# Central Kansas Skeet Shooters here?



## mapanggulo (Feb 15, 2005)

Any Central Kansas Skeet Shooters here??? Recently moved back to Wichita, Kansas and want to get back to shooting...so I'm looking for a field that has some Skeet to shoot. Went out to Lynbrook Sporting Clay in Augusta, Kansas and they had a skeet field...but not set up regulation. Was wondering if there are any others around Wichita...within 30-45mins drive.


----------



## Takem7 (Jan 17, 2005)

hey I live in mcpherson am 15 and are goin to start trap this summer with 4-H so I dont know were or when they are going to be


----------



## mapanggulo (Feb 15, 2005)

claytargetsonline list the Salt City Trap Park, that doesn't look that far from McPherson

http://www.claytargetsonline.com/club.php/700


----------



## Bob Aronsohn (Mar 21, 2005)

Hey Map,
There is a very nice Skeet Range right off hwy 96 just outside Wichita! It's called "The Sunflower Gun Club" they have two skeet fields and one trap field. It's northwest of Wichita about 12 miles.
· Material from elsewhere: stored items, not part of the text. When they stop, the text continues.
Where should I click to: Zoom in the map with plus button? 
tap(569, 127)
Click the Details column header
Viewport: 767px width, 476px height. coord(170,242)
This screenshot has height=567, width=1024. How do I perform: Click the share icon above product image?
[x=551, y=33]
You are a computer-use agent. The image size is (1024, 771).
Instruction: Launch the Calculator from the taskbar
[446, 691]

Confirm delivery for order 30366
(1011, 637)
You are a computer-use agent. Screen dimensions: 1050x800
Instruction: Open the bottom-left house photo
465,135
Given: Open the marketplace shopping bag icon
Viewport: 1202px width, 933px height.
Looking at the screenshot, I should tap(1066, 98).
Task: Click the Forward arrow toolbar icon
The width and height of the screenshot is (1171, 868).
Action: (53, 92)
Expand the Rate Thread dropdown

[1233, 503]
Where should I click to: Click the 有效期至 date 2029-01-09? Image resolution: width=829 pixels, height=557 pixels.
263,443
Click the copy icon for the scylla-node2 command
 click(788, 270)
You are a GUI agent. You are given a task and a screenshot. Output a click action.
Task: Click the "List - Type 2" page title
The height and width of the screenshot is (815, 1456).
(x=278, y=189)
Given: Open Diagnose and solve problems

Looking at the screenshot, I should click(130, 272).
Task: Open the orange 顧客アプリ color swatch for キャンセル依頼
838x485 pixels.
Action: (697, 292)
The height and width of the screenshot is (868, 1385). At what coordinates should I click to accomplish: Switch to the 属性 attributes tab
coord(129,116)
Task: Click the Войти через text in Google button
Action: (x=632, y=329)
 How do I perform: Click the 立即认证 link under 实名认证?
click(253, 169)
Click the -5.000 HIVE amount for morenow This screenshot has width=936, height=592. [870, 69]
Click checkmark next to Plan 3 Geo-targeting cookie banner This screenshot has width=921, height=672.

Another very nice Gun Club is in Hutchinson, Kansas about 40 miles from Wichita. It has 3 skeet fields and one trap range. They also shoot 5 stand and have a 100, 200, 300 and 1,000 yard rifle range! Also two pistol ranges.

Bob A.


----------



## Bob Aronsohn (Mar 21, 2005)

Map,
Almost forgot, the name of the gun club in Hutchinson is called "The Central Kansas Gun Club" it's located 1 1/4 miles north of 56th st. and Lorraine St. just north of Hutchinson. It's open to the public to shoot trap & skeet the first and third sunday of each month.

Bob A.


----------



## mapanggulo (Feb 15, 2005)

Bob,

Thanks for the information...looks like for rifle shooting the range in hutchinson is my best bet since I want to shoot at 200yards or better. The places around here that I know of are 100yard or less.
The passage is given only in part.